Last year when he said he wanted a divorce I said ok; I guess this threw him because he suggested we work on it and get counseling. He never made the appointment, which was one of the terms set, and we are miserable still. 

I’m done arguing, the kids feel the stress. I told him I am moving out. He was in tears yesterday and once again said we should work on it and get counseling. I don’t want to. I am excited to move on. Excited to find me again and not keep trying to conform to this man who will never be happy with me.

My question is (because we all knew there was one in the mumbo jumbo LOL): After 14 years have I tried enough? Part of me says to keep trying so nobody gets hurt. The other part says trying is just putting off the happiness we all deserve.


----------



## C123 (Jun 20, 2012)

Is there any part of you that wants to stay in this marriage?

I think your answer is "no", and that means it's time for you to pull the trigger.

People are going to get hurt. Your kids will have a hard time with it, but they will be better off in the long run having a mommy who is happy rather than living with and being around two unhappy, arguing parents. Kids complain about unhappy parental marriages the rest of their lives. Do them and yourself a favor and get out of the marriage you don't want to be in.

Your husband will act hurt and he might make the divorce process difficult, but frankly, it will be best for him too.

Best of luck. Go call a lawyer today.


----------



## ImStillHere (Apr 25, 2012)

It sounds like you two have been arguing and you went to IC. But what else have you tried? Why didn't you make the appointment for MC?


----------

◇ ◇ ◇

Written tasks.
a – According to the forum thread, which of the terms set last year did the husband fail to meet?
b – Quote every question that the forum thread asks.

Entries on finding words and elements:

◇ ◇ ◇

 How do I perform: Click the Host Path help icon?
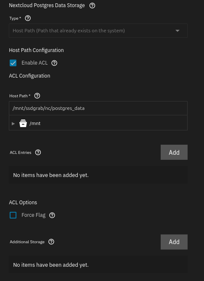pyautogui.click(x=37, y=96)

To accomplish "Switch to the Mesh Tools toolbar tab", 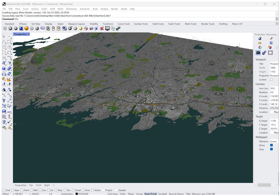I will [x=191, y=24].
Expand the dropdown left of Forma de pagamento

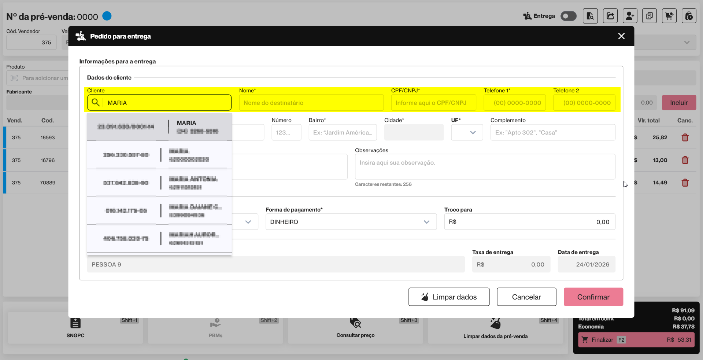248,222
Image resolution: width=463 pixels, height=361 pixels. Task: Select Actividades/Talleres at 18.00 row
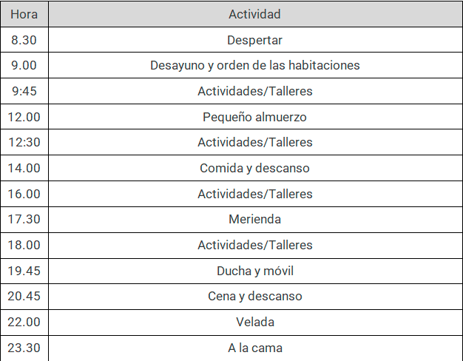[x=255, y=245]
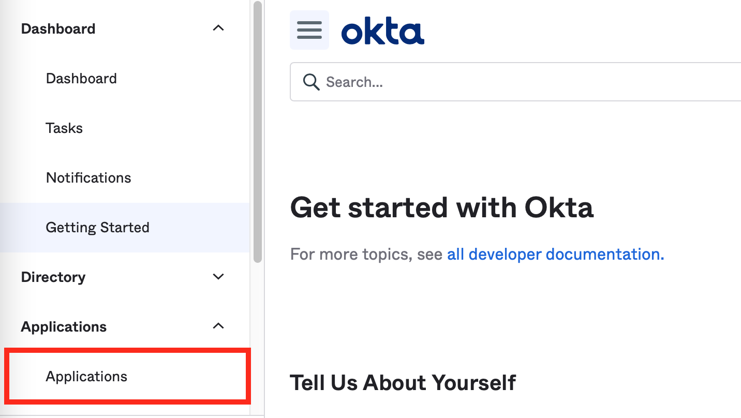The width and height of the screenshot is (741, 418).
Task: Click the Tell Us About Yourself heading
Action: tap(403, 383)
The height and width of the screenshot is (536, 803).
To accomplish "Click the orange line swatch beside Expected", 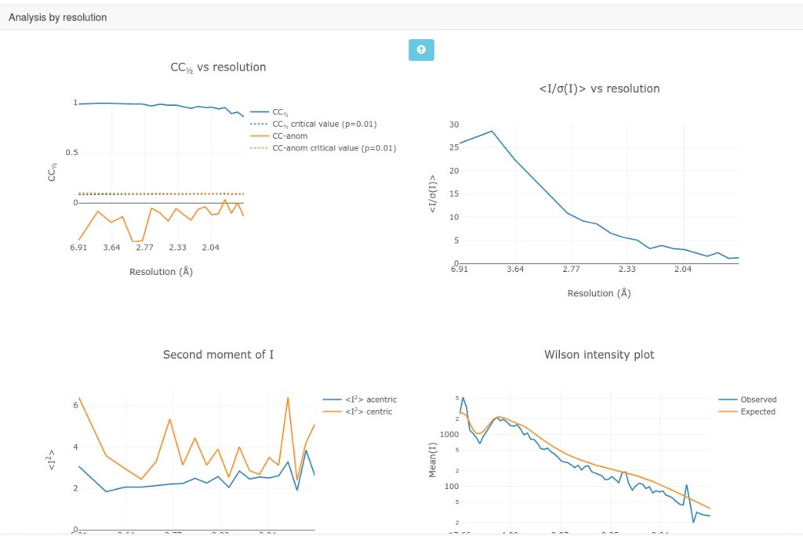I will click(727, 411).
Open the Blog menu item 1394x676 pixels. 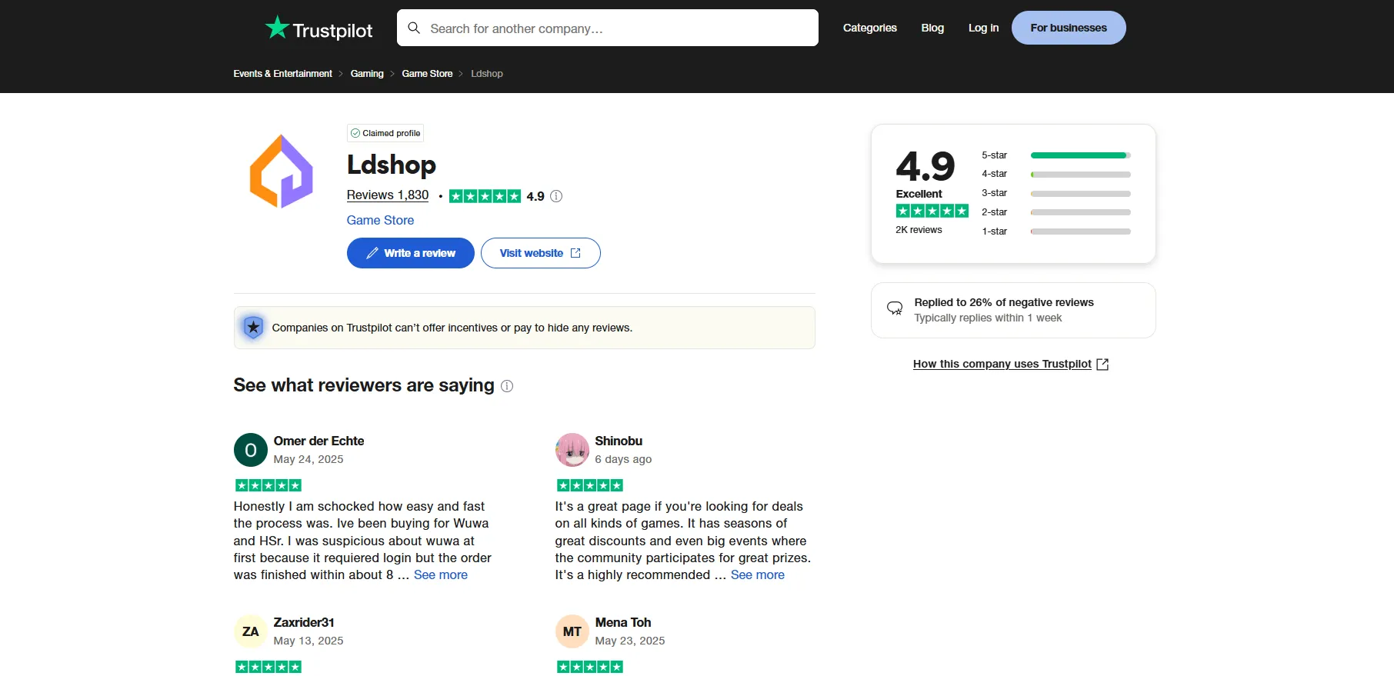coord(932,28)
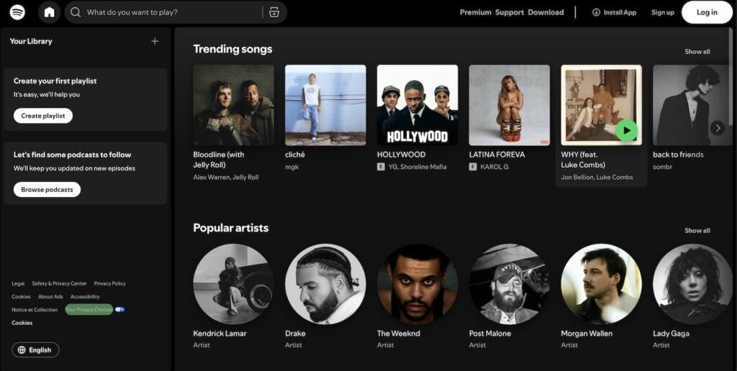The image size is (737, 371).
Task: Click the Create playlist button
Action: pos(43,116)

◇ ◇ ◇

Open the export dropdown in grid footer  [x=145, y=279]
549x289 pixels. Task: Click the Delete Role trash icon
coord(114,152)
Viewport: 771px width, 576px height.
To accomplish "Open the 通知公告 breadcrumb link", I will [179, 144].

◇ ◇ ◇

Results for each task.
a – He never made the counseling appointment.

b –
- "After 14 years have I tried enough?"
- "Is there any part of you that wants to stay in this marriage?"
- "But what else have you tried?"
- "Why didn't you make the appointment for MC?"